Exercise details =
Take the records below and set down exactly the lines from the one with "Tap the yellow rank 3 badge" to the one with "Select the Access Key property label", ends included; do not copy the pictures.

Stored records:

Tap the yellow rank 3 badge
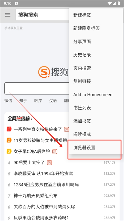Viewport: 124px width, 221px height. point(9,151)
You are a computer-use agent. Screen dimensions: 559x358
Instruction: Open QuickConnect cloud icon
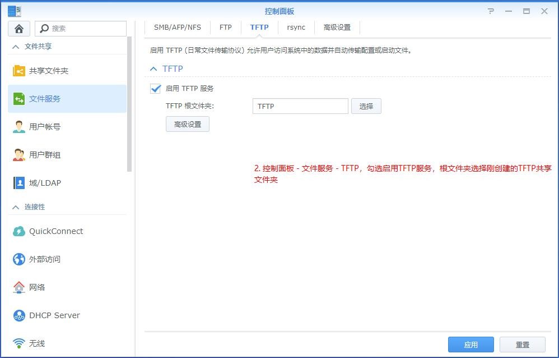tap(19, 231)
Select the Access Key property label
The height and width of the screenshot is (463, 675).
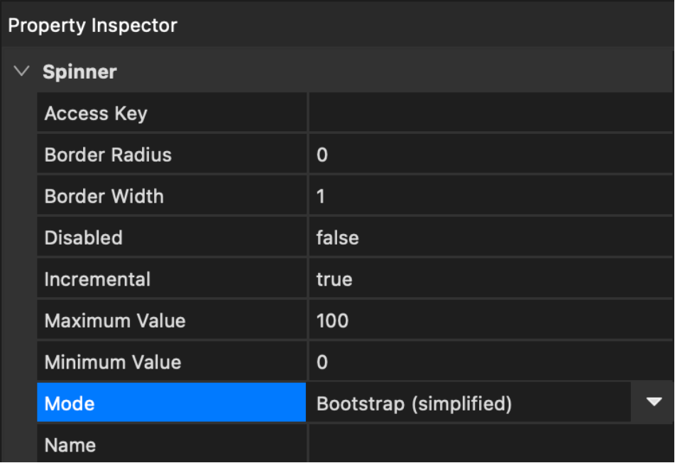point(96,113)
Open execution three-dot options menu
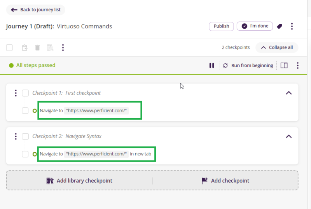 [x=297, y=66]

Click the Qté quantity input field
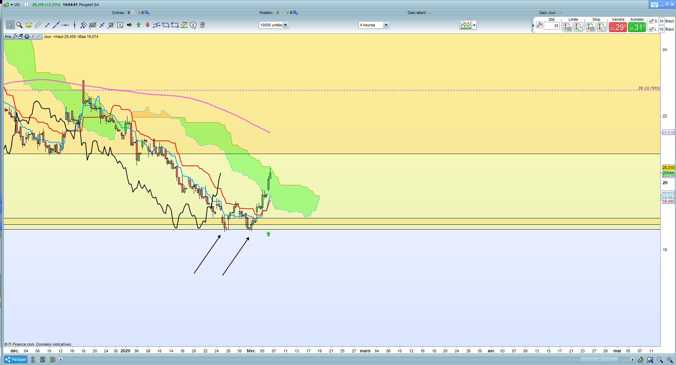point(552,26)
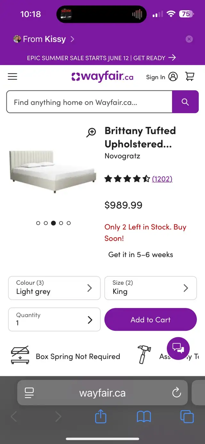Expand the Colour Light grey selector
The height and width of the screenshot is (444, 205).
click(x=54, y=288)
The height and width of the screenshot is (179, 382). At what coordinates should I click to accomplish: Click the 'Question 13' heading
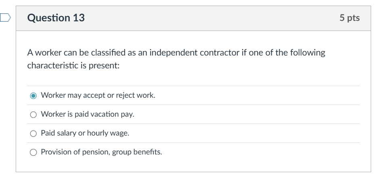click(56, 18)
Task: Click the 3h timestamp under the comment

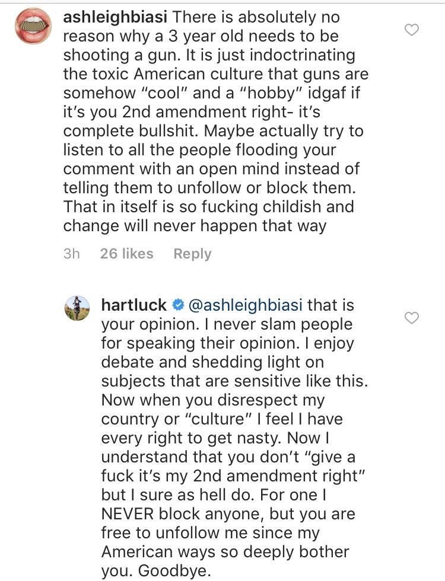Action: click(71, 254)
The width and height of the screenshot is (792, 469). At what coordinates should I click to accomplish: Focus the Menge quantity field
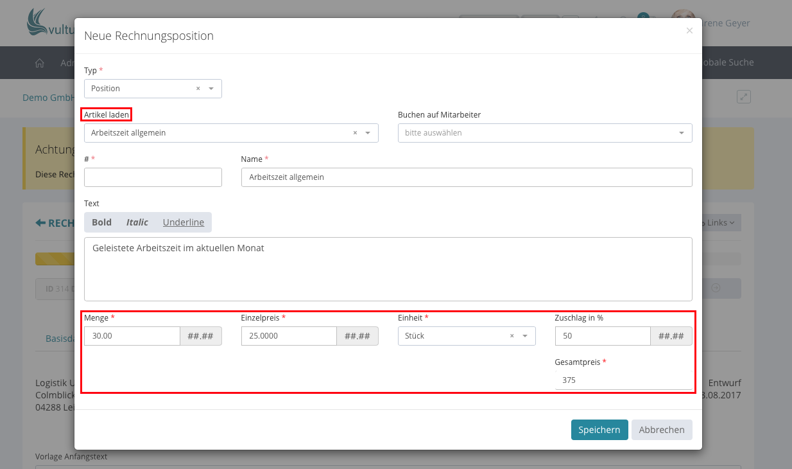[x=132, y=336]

* * *

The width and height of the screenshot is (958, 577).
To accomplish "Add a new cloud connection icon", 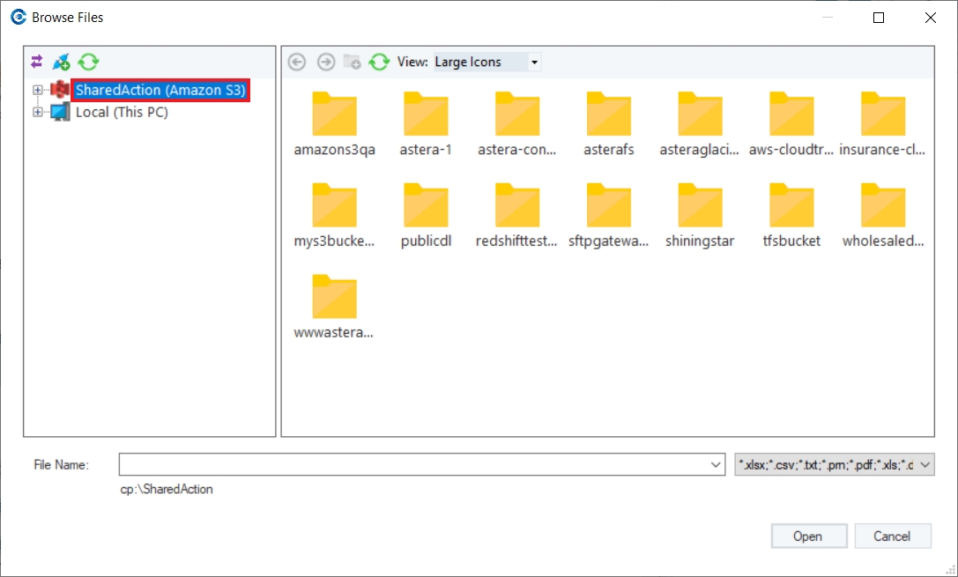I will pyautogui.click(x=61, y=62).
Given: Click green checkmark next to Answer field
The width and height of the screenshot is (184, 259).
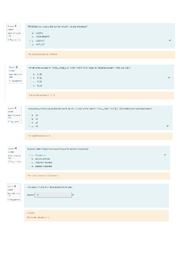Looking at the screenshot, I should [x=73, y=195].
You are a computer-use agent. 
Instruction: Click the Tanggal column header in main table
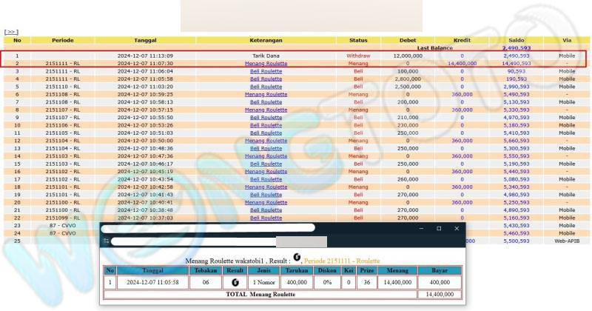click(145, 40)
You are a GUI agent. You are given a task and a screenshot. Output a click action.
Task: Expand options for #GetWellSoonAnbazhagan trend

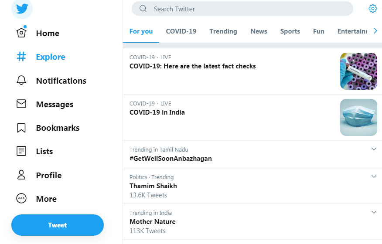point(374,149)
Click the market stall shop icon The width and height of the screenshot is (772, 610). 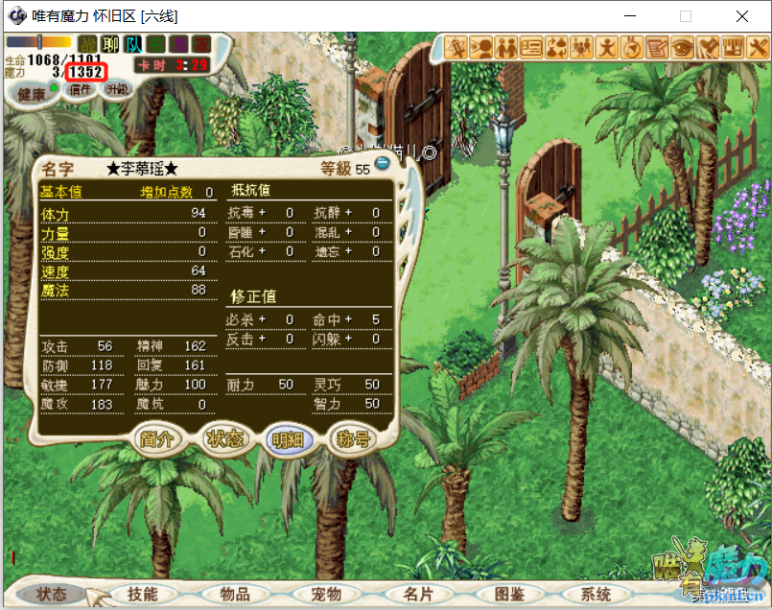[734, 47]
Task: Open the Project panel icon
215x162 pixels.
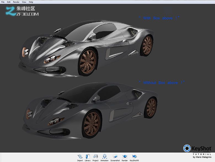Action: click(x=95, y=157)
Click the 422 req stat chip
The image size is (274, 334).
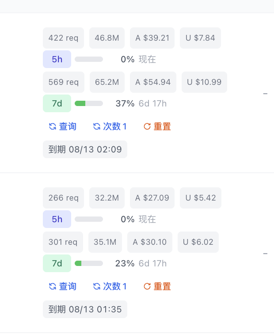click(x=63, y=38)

Response below =
Tap the yellow rank 3 badge
Viewport: 124px width, 221px height. point(9,151)
You are a computer-use agent. Screen dimensions: 559x358
Instruction: Open QuickConnect cloud icon
tap(19, 231)
Select the Access Key property label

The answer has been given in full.